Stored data
━━━━━━━━━━━━━━━━━━━━━━━━━━━━━━

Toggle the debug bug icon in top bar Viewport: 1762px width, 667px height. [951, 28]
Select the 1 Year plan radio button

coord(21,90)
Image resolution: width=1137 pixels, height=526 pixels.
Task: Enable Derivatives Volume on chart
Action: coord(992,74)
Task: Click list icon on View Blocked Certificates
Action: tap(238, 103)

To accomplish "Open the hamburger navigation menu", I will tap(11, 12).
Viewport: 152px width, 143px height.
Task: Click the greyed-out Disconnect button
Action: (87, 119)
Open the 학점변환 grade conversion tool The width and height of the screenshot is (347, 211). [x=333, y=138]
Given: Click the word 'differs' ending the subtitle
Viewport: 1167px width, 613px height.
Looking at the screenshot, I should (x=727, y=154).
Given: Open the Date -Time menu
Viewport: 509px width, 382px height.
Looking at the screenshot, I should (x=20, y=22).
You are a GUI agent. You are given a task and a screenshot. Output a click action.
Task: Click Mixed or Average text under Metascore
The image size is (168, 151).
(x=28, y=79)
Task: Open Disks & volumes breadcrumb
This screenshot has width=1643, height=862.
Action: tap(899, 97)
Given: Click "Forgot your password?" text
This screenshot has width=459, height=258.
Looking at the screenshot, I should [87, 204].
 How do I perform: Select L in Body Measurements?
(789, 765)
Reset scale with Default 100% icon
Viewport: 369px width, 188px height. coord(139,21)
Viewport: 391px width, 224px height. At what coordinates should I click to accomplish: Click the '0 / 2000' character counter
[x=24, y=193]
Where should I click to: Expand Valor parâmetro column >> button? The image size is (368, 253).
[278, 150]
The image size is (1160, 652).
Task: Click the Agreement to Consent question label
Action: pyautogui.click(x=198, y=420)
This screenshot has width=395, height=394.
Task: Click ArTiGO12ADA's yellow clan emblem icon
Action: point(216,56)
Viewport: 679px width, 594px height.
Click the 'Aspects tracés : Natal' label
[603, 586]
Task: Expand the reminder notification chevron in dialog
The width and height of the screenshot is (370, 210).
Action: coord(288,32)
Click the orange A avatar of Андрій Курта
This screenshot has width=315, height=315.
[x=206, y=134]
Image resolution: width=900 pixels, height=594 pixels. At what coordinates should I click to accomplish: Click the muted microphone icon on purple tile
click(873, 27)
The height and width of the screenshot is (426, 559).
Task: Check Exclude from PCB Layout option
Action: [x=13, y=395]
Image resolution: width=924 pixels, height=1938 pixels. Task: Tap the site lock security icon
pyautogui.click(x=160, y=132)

━━━━━━━━━━━━━━━━━━━━━━━━━━━━━━

- [Activity]:
Type out each entry above again, exactly.

- [Answer section]:
Toggle the debug bug icon in top bar Viewport: 1762px width, 667px height. [951, 28]
Select the 1 Year plan radio button

coord(21,90)
Image resolution: width=1137 pixels, height=526 pixels.
Task: Enable Derivatives Volume on chart
Action: coord(992,74)
Task: Click list icon on View Blocked Certificates
Action: tap(238, 103)

To accomplish "Open the hamburger navigation menu", I will tap(11, 12).
Viewport: 152px width, 143px height.
Task: Click the greyed-out Disconnect button
Action: (87, 119)
Open the 학점변환 grade conversion tool The width and height of the screenshot is (347, 211). [x=333, y=138]
Given: Click the word 'differs' ending the subtitle
Viewport: 1167px width, 613px height.
Looking at the screenshot, I should (x=727, y=154).
Given: Open the Date -Time menu
Viewport: 509px width, 382px height.
Looking at the screenshot, I should (x=20, y=22).
You are a GUI agent. You are given a task and a screenshot. Output a click action.
Task: Click Mixed or Average text under Metascore
The image size is (168, 151).
(x=28, y=79)
Task: Open Disks & volumes breadcrumb
This screenshot has width=1643, height=862.
Action: tap(899, 97)
Given: Click "Forgot your password?" text
This screenshot has width=459, height=258.
Looking at the screenshot, I should [87, 204].
 How do I perform: Select L in Body Measurements?
(789, 765)
Reset scale with Default 100% icon
Viewport: 369px width, 188px height. coord(139,21)
Viewport: 391px width, 224px height. At what coordinates should I click to accomplish: Click the '0 / 2000' character counter
[x=24, y=193]
Where should I click to: Expand Valor parâmetro column >> button? The image size is (368, 253).
[278, 150]
The image size is (1160, 652).
Task: Click the Agreement to Consent question label
Action: pyautogui.click(x=198, y=420)
This screenshot has width=395, height=394.
Task: Click ArTiGO12ADA's yellow clan emblem icon
Action: point(216,56)
Viewport: 679px width, 594px height.
Click the 'Aspects tracés : Natal' label
[603, 586]
Task: Expand the reminder notification chevron in dialog
The width and height of the screenshot is (370, 210).
Action: coord(288,32)
Click the orange A avatar of Андрій Курта
This screenshot has width=315, height=315.
[x=206, y=134]
Image resolution: width=900 pixels, height=594 pixels. At what coordinates should I click to accomplish: Click the muted microphone icon on purple tile
click(873, 27)
The height and width of the screenshot is (426, 559).
Task: Check Exclude from PCB Layout option
Action: [x=13, y=395]
Image resolution: width=924 pixels, height=1938 pixels. Task: Tap the site lock security icon
pyautogui.click(x=160, y=132)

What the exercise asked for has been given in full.